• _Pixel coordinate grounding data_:
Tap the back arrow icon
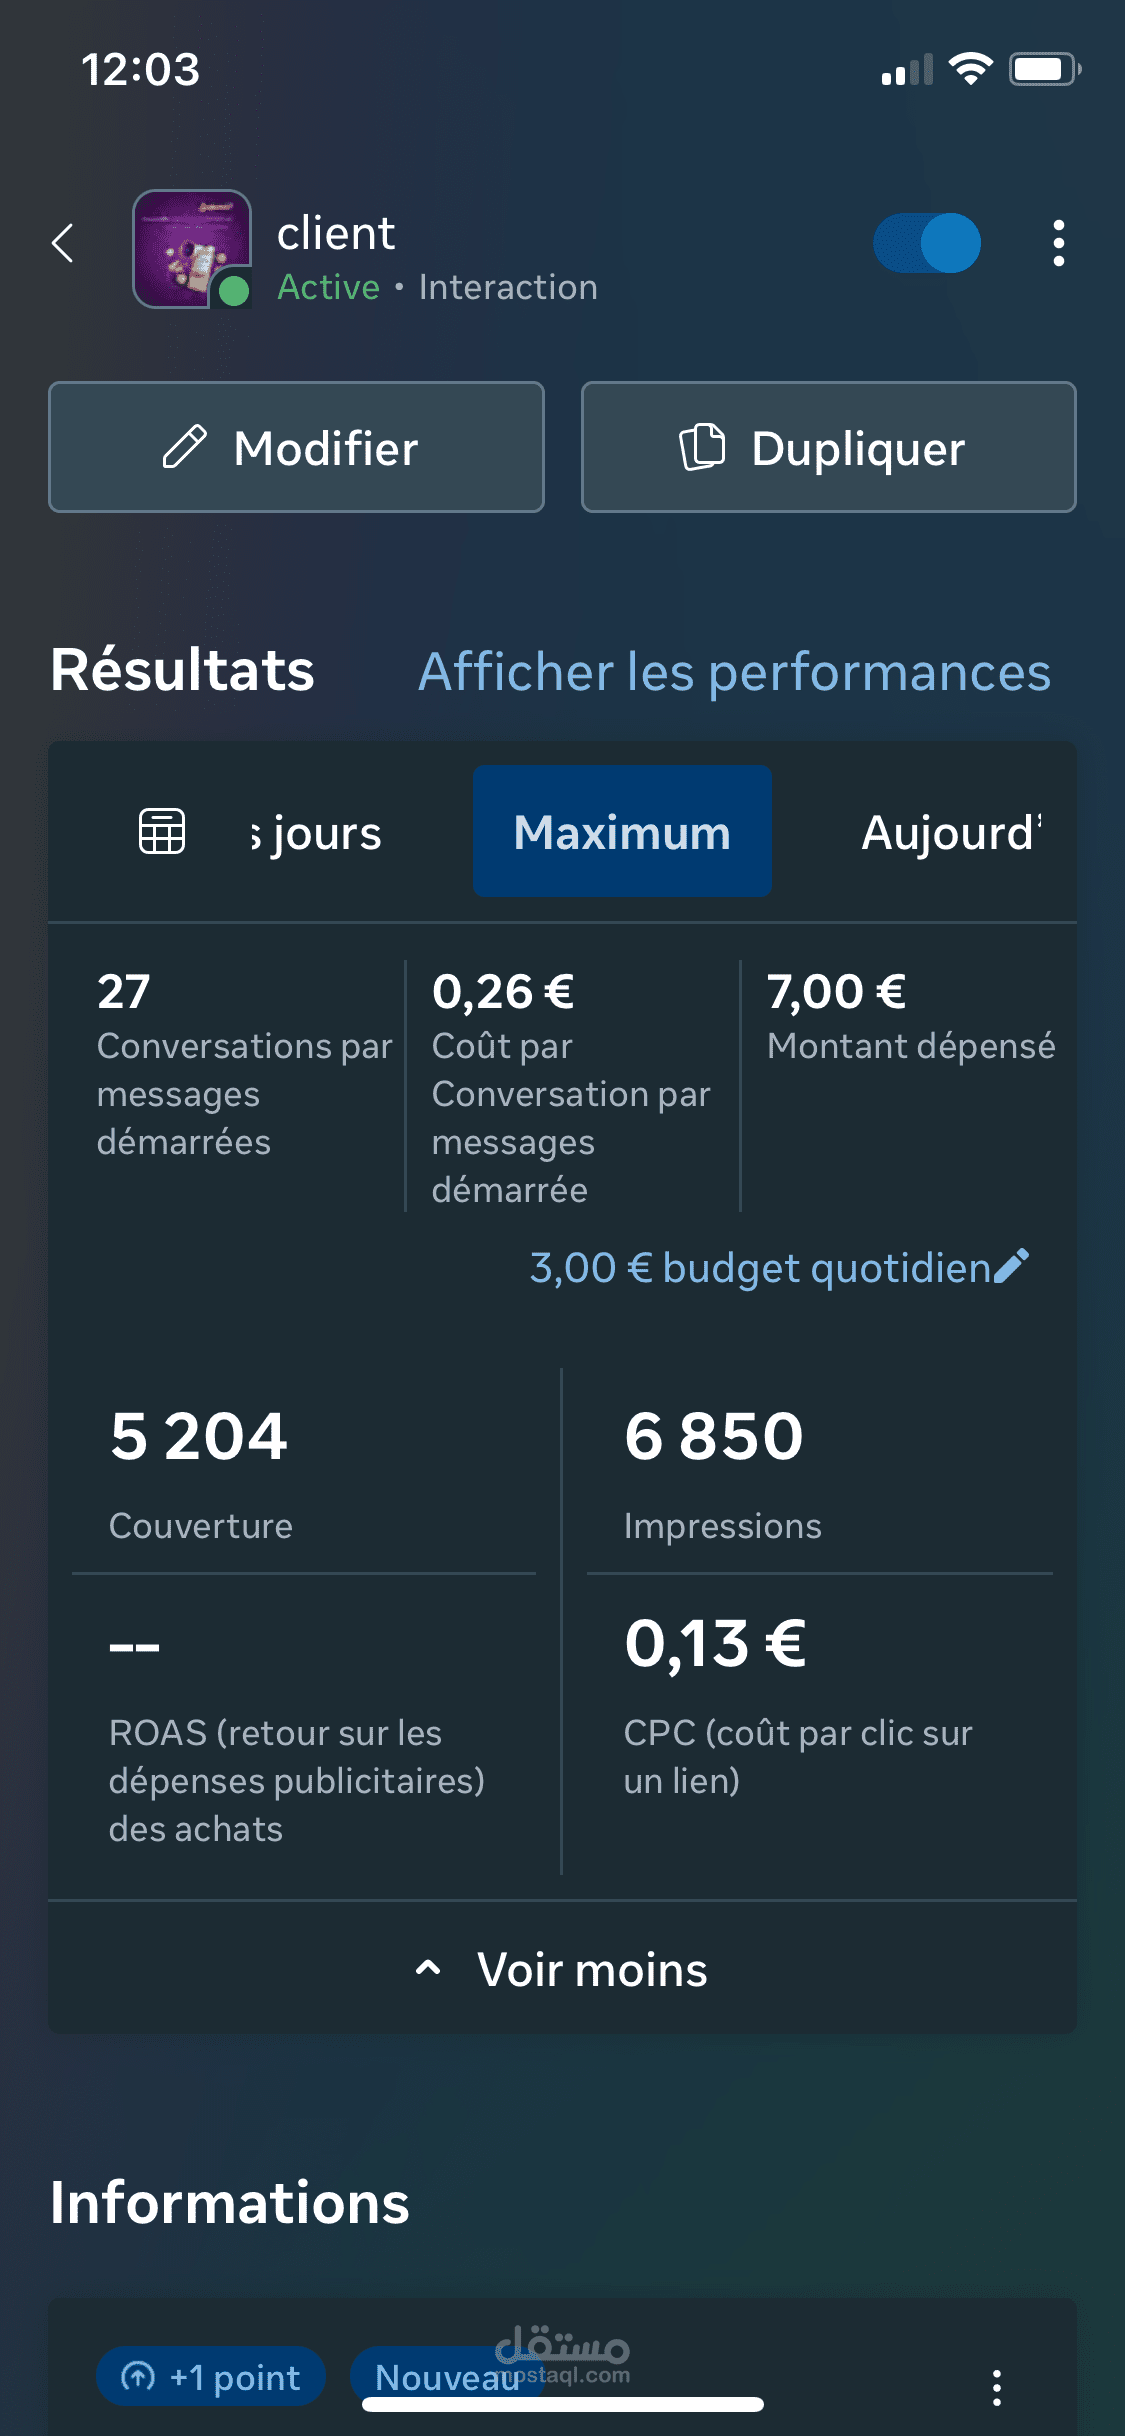Screen dimensions: 1125x2436 pyautogui.click(x=63, y=243)
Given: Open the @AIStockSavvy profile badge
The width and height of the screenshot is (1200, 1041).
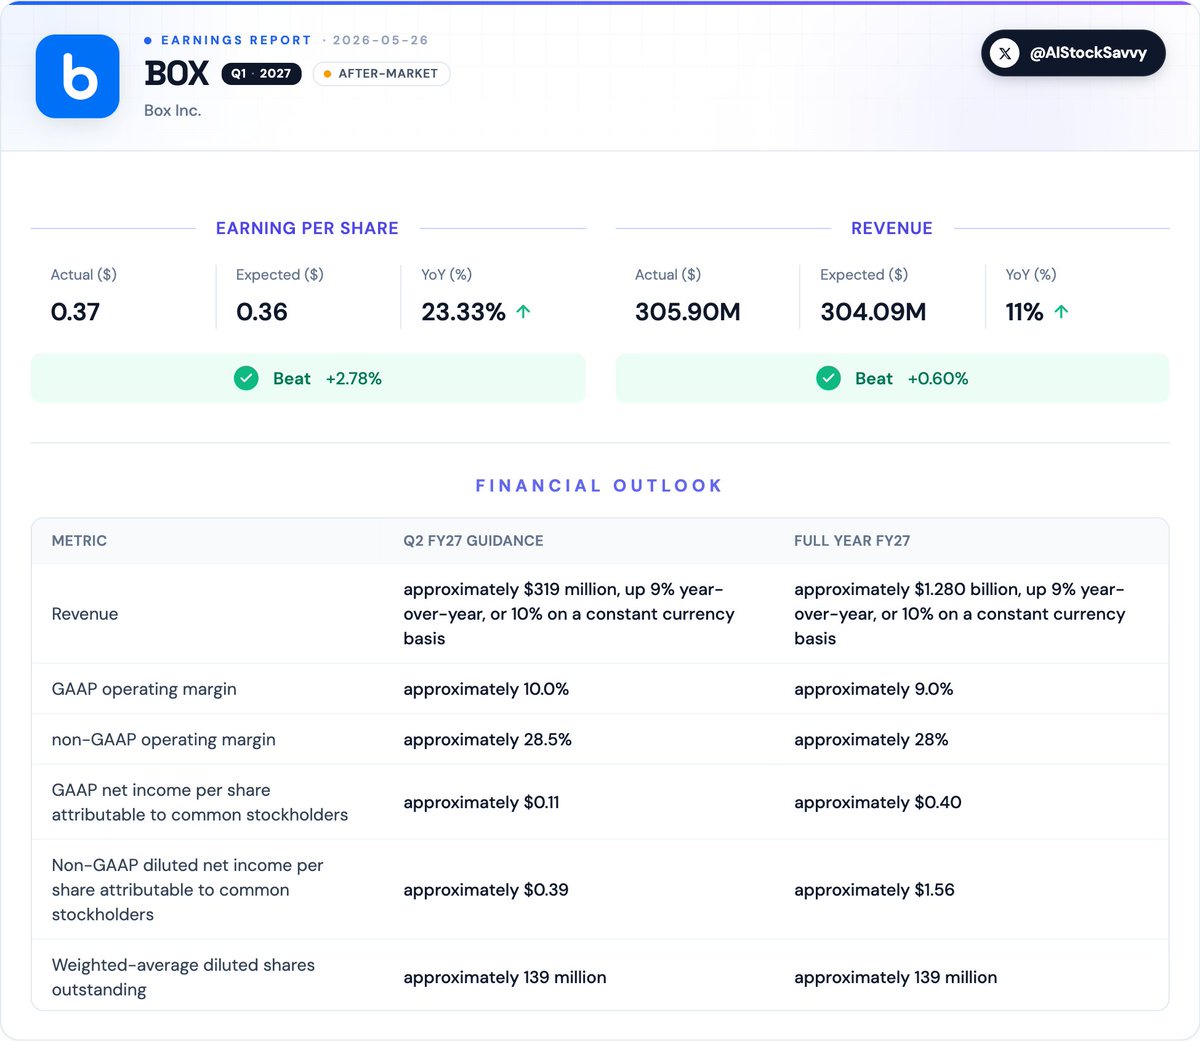Looking at the screenshot, I should coord(1073,53).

• _Work order_: What is needed is a word-for-word copy of the records above, excluding pictures.

• _Solution to this problem_:
Tap the back arrow icon
Screen dimensions: 1125x2436 pyautogui.click(x=63, y=243)
Given: Open the @AIStockSavvy profile badge
The width and height of the screenshot is (1200, 1041).
Looking at the screenshot, I should coord(1073,53).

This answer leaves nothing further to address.